REDD-Monitor’s “incredibly important perspective” on the Taskforce on Scaling Voluntary Carbon Markets: “The Taskforce is madness”!
Earlier this month, the Taskforce on Scaling Voluntary Carbon Markets published a 98-page “Consultation Document”. Phoebe Cooke, a journalist with DeSmog UK, got in touch with REDD-Monitor for a comment on the document for an article she was writing.
Cooke’s article notes that the Taskforce was set up by the Institute of International Finance (IIF) and its members include BP, Shell, and easyJet. It’s also loaded with carbon traders (South Pole, Natural Capital Partners, Verra, First Climate, EcoAct, ClimateCare, IHS Markit), investment bankers (Bank of America, BNP Paribas, Goldman Sachs, Macquarie, Standard Chartered, BlackRock), and multinational corporations (RWE, Unilever, Nestlé, Maersk, Boeing, Bunge, Etihad, Siemens, Tata Steel, Total).
The Taskforce was initiated by Mark Carney, UN Special Envoy for Climate Action and ex-Governor of the Bank of England. The point of the Taskforce is to “significantly scale up voluntary carbon markets and ensure they are transparent, verifiable and robust”. The “Consultation Document” mentions the word “offset” 238 times. “Fossil-fuel” appears once.
As well as REDD-Monitor, Cooke’s article includes comments from Greenpeace UK’s Doug Parr, and Gilles Dufrasne at Carbon Market Watch. Parr pointed out that offsetting is a dangerous distraction and added that, “Offsetting is not an alternative to reducing carbon emissions — which is the real work we need to do to try to prevent catastrophic climate change, by cutting fossil fuel production.”
Here’s the bit of the article quoting me:
Chris Lang, of environmental watchdog Redd+ Monitor, described the carbon market initiatives as a “dangerous distraction from the need to leave fossil fuels in the ground”. “The Taskforce is madness, from the perspective of addressing the climate crisis,” he told DeSmog.
“Aiming for ‘net zero’ by 2050 is a cop out. We need to reduce emissions from burning fossil fuels starting yesterday. Setting a ‘deadline’ 30 years in the future is meaningless in the face of the climate crisis.”
In response to the DeSmog article, Thomas Lingard of Unilever tweeted: “As taskforce member please can I urge all those quoted in this article to feed these incredibly important perspectives into the consultation.”
Obviously, REDD-Monitor is delighted that a Taskforce member considers the comment that “The Taskforce is madness” to be an “incredibly important perspective”.

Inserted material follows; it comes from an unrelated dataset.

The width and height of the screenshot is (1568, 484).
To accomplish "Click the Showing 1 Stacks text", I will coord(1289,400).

Lingard also suggested “a connect next week on the taskforce”. Which is funny. The only worthwhile thing the Taskforce could do is close down with the final message that carbon markets should be scrapped because they make climate change worse.

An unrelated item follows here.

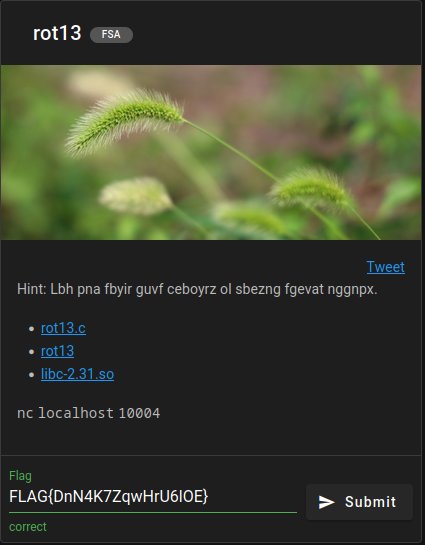
Task: Click the green 'correct' status message
Action: tap(28, 527)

Here, for the record, is the full comment that I sent to DeSmog’s Phoebe Cooke (obviously, I didn’t expect her to use the whole thing!):
The Taskforce on Scaling Voluntary Markets is madness, from the perspective of addressing the climate crisis. The climate crisis is already happening. What we urgently need to do is to leave fossil fuels in the ground. Carbon markets are a way of allowing emissions from burning fossil fuels to continue. Carbon markets were not created to reduce emissions. They were created to allow the fossil fuel industry to continue business as usual – something we’re seeing with the oil industry’s interest in offsetting its emissions through Nature Based Solutions. All of this is just a way of delaying meaningful action on addressing the climate crisis.

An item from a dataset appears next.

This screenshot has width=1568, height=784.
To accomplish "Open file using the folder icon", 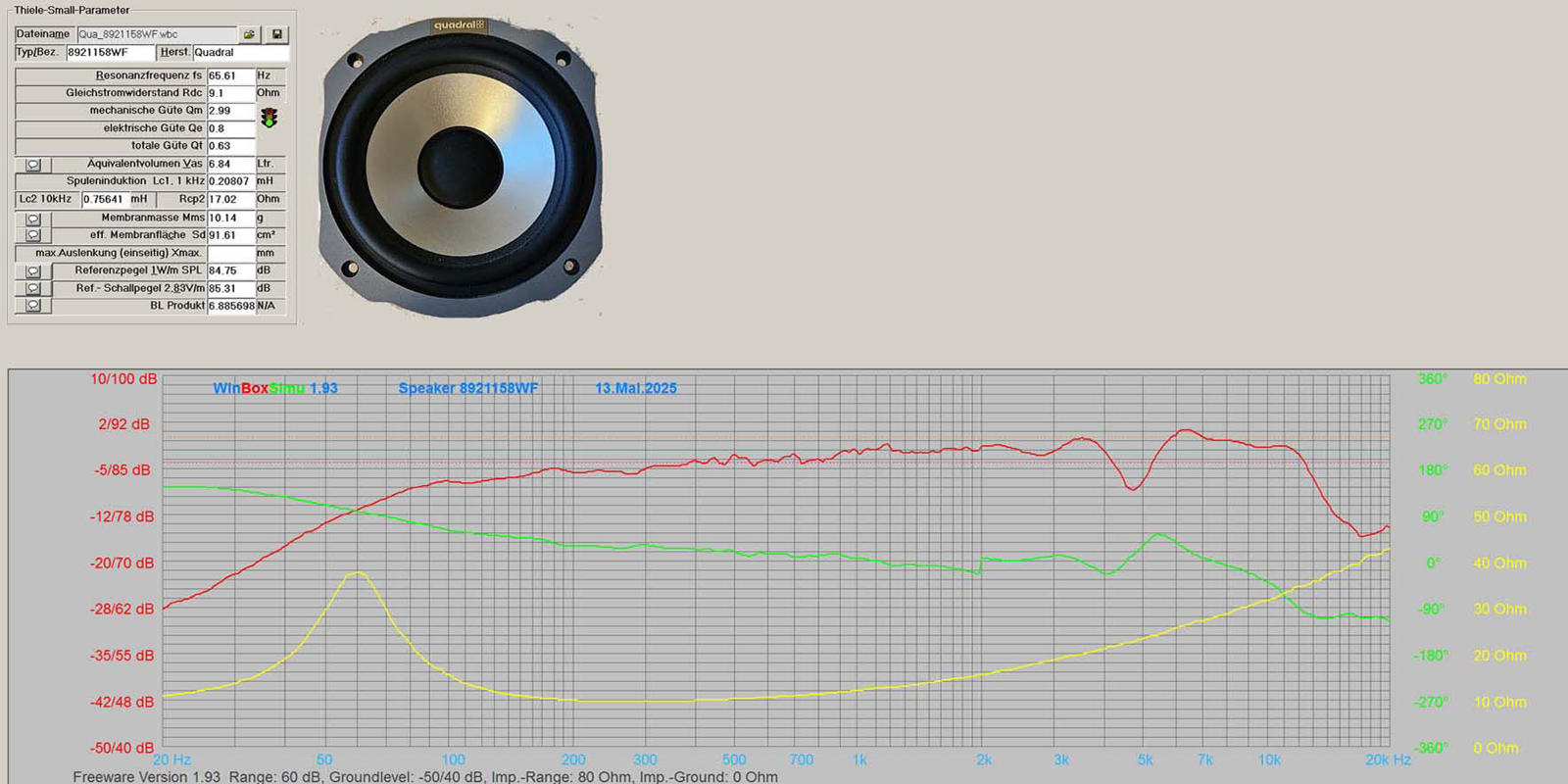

So from the perspective of the fossil fuel industry the Taskforce makes perfect sense. Like all carbon market initiatives it’s a dangerous distraction from the need to leave fossil fuels in the ground. Which is precisely why carbon trading is so attractive to polluting industry – and so dangerous for the climate.
Aiming for “net zero” by 2050 is a cop out. We need to reduce emissions from burning fossil fuels starting yesterday. Setting a “deadline” thirty years in the future is meaningless in the face of the climate crisis.
Carbon markets have never delivered emissions reductions, not least because that’s not what they are intended to do. Carbon markets may reduce emissions in one place, but by design they allow emissions to continue somewhere else. A large scale carbon market is precisely what we don’t need to address the climate crisis. There is no way of “fixing” carbon markets. We need to scrap carbon markets.